Der Weg zur Klimaneutralität ist ein Marathon und kein Sprint
Wichtig ist uns dabei – ganz im Sinne der Bildung für nachhaltige Entwicklung –, dass die Ideen und Entscheidungen von den Schülern ausgehen. Als Erwachsene können wir fachliche Hinweise geben oder unterstützen, wenn es um die Finanzierung der Ideen geht. Welche Maßnahmen jedoch auf welche Weise umgesetzt werden sollen und wen man um Hilfe fragen muss – das gestalten die jungen Menschen im Projekt maßgeblich selbst. So erfahren sie echte Selbstwirksamkeit.
Der zugrundeliegende Gedanke: Wenn Kinder und Jugendliche Klimaschutz aktiv gestalten lernen, befähigen wir deren Freunde, Familien und Lehrkräfte gleich mit und legen so den Grundstein für eine zukunftsfähige nachhaltige Generation.
Um dieses Ziel zu erreichen, setzen wir auf so genanntes „projektbasierten Lernen“: Dabei ist jede Maßnahme ein Projekt mit eigener Planung, Aufgabenteilung und regelmäßiger Reflexion.

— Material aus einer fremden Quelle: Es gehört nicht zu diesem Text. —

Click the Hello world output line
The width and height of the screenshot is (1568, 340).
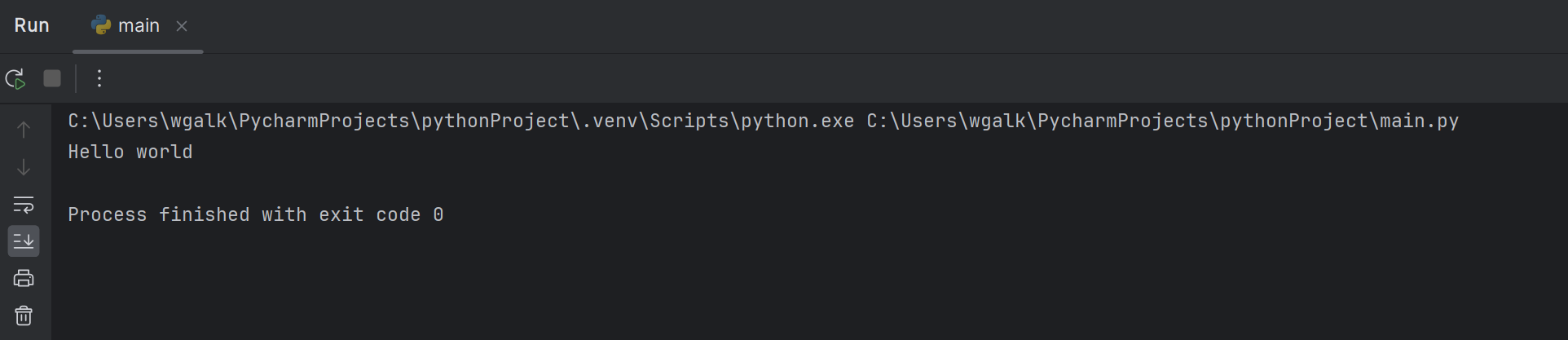pos(130,152)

Dadurch sind die Erfolge der Teilnehmenden am Ende ihre eigenen, und die Schülerinnen bleiben langfristig motiviert. Der Weg zur Klimaneutralität ist ein Marathon und kein Sprint. Ganz wichtig: Auch das Scheitern kann dazu gehören.
Schulgemeinschaft und Träger einbeziehen
Tatsächlich geht die Umsetzung der geplanten Maßnahmen unserer Erfahrung nach oft mit einigen Herausforderungen einher. Das beginnt damit, dass Kinder und Jugendliche selten alles allein bewältigen können. Deshalb müssen die Beteiligten die Schulleitung, das Kollegium und oft auch die eigenen Eltern überzeugen, damit diese die Projekte unterstützen. Wie das gelingen kann, ist in jedem Einzelfall unterschiedlich. Gleichzeitig kann nie die ganze Schulgemeinschaft an der konkreten Umsetzung aller Maßnahmen mitwirken. Damit sich trotzdem alle eingebunden fühlen, sollten ihre Wünsche und Bedenken mit gezielten Aktivitäten und Informationen berücksichtigt werden. Diese können beispielsweise den Kontakt zu Expertinnen als Gastrednerinnen aufbauen, oder ihre thematischen und methodischen Wünsche an die Lehrkräfte weitergeben und gemeinsam an Unterrichtsinhalten arbeiten.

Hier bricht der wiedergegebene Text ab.